Therefore any time-keeper with an inclined star disk will find that the Sun, the Moon and the stars all move together around the aiming rod with nearly the same speed. This would lead to his use of the inclined star disk for time keeping, with the advantage that the shadow of the aiming pole moves on the rim of the inclined disk at constant speed! So the inclined star disk also work as an equatorial mounted sundial (meaning the sundial disk is parallel to the equatorial plane.).
(This knowledge has given rise to the description of Solar position in the Zodiac. The shifting of the Zodiac by precession shows that the association of solar position with the Zodiac has begun thousands of years ago.)

So far I had been able to find only equatorial mounted sundial with no engraving of stars. One such a sundial can be seen in Beijing. This disk has only time markings and can be read on both sides.

Figure: A sundial in the Forbidden City, or Imperial Palace, in Beijing. https://commons.wikimedia.org/wiki/File%3ABeijing_sundial.jpg, Date 26 February 2003, Author User: Sputnikcccp~commonswiki .Figure used under the Creative Commons Attribution-ShareAlike License.

During Winter months, a flat cardboard can be used to find the intersection of the shadow of the aiming stick and the rim of the large disk if it has no accessible lower surface.
Using the equatorial sundial during the days gives the advantage of fast determination of time with no required large seasonal adjustment. With the help of an equatorial mounted sundial, a time-keeper can divide time into any number of equal intervals and can also work out the ratio of a vertical stick to its shadow at any time of the day.
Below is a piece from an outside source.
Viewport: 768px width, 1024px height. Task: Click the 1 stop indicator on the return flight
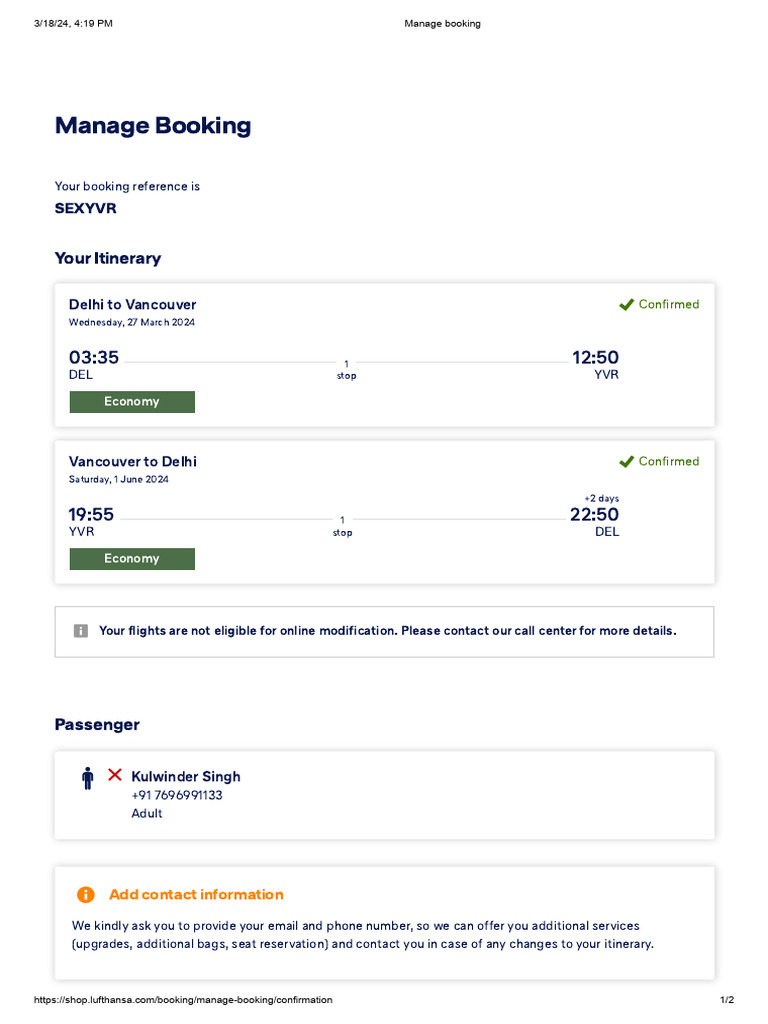[x=343, y=526]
6. Timing wires used in remote areas.

Similar to the central rod of an equatorial mounted star disk, any taut wire strung parallel to the Celestial axis can be used to time intervals of 24 hour. The shadow of such a wire under a strong Sun comes back to its previous position after every 24 hours. Clock makers in the 1800’s, when radio receivers were not widely used, have been using this trick to time the clocks under their repairs .
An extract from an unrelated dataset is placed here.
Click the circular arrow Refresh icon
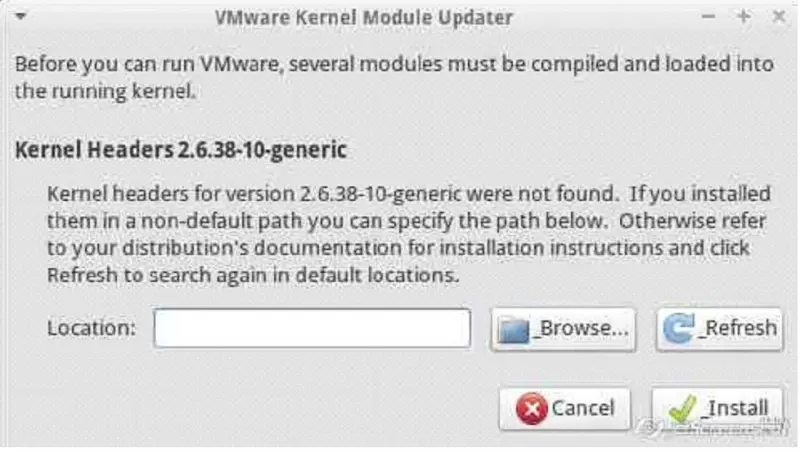Viewport: 800px width, 452px height. (679, 328)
7. Time keeping with an unclear sky.

Burning of incense is used to complement time keeping using star disk in days of poor visibility.

Time keepers have incense sticks for short-term timing or incense coils which last up to three days for long-term timing.
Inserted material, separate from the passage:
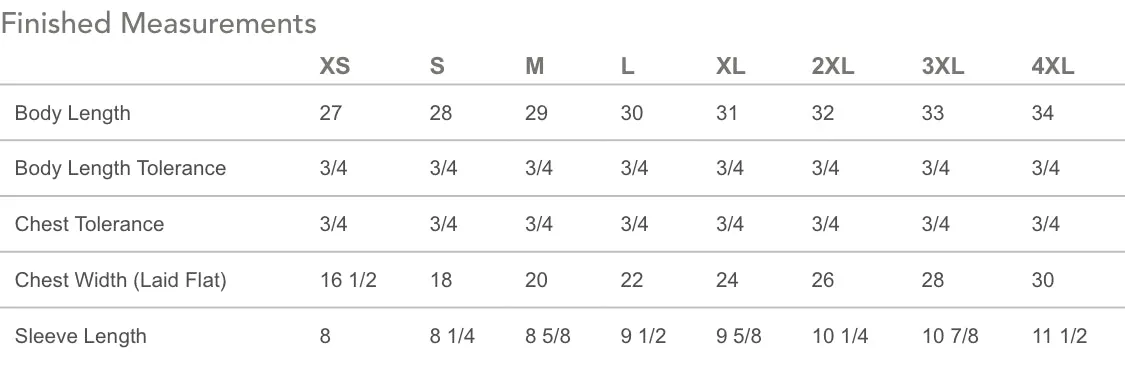Select the body length value 34
The image size is (1125, 390).
[x=1042, y=113]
Time keepers also have other methods for timing, they are reciting prayers, filling containers by dripping water, boiling water pots.

On ancient ships, time keepers can count repetitive actions such as the rowing cycles of oars, the food items made by a kitchen, etc…

8. Announcing time to surrounding area.

The time-keeper may use drums or low pitch horns to announce the time to his surrounding area.

On receiving the signal for time, surrounding institutions such as nearby pagodas synchronize their own activities and then may sound their own gongs as secondary level time signals.

The population around the castle use these time signals to open their shops, prepare their predawn cooking etc…

The whole community relies on those signals to synchronize their interacting activities.

9. Natural time keepers.

There are natural time keepers, they are the animals and plants in the areas.

Certain types of birds tweets ar some fix time intervals before sunrise. Each type of tweets has its own fix interval before sunrise. The tweets by different types of birds follow one another in the same sequence every day.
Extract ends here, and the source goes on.